Tudo bem: qualquer um de nós – até eu, com este meu nervo ciático empatando os passos – faría aquele gol de Neres, sozinho, diante das redes vazias. Mas, é preciso inseri-lo no contexto do jogo para dele extrair todo o seu forte simbolismo.

A partida com a Ponte Preta, num Morumbi lotado, era crítica, quase desesperadora para o Tricolor, que foge da zona do rebaixamento como o Diabo da cruz.

E, mesmo vencendo por 1 a 0, gol de pênalti de Cueva logo aos 10 minutos do primeiro tempo, o São Paulo, como time, era inferior à Macaca. O empate rondava a área de Denis o tempo todo, e o menino Neres era mal aproveitado: aberto pela direita, nem recebia o passe adequado, nem o apoio de Wesley, atuando como lateral-direito, extremamente recuado por evidente definição tática, função, aliás, que cumpriu com pleno êxito, diga-se.

Basta dizer que a Veterana esteve a pique de empatar ainda no primeiro tempo, naquela cobrança de corner de Reinaldo, da direita, que Denis socou mal, a bola fez uma voluta em direção às redes, mas foi cortada de cabeça por Rodrigo Caio, chocou-se com a trave e voltou para as mãos do goleiro.

Na segunda fase, Chavez entrou no lugar do garoto Pedro, que também sofria pela escassez de bolas a seu jeito, para perder a chance de marcar o terceiro, quando, passando pelo arqueiro, tentou mais um drible e perdeu a jogada.

E, depois de Chavez, foi a vez de outro jovem entrar – Luís Araújo.
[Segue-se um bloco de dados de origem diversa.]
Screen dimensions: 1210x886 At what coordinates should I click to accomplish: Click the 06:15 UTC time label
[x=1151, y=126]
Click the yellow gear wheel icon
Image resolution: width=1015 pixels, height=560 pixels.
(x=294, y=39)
Nesse momento, temi pela saída de Neres. Aliás, o próprio jogador revelou igual temor ao perguntar para o companheiro se era sua vez de ser substituído. Não era, e, então, deu-se, já aos 37 minutos, o gol que aliviou de vez a nação tricolor.

Mas, por que é tão significativo esse fácil gol de Neres?

Porque serve pra sedimentar não só a confiança do próprio menino que acaba de ascender ao time titular como também o conceito de que esse é o caminho para o São Paulo dar a volta por cima no ano seguinte, depois de tão desastrosa temporada, aquele que sugere o aproveitamento em penca dos garotos da base desde já pra que eles ganhem cancha em direção à próxima temporada.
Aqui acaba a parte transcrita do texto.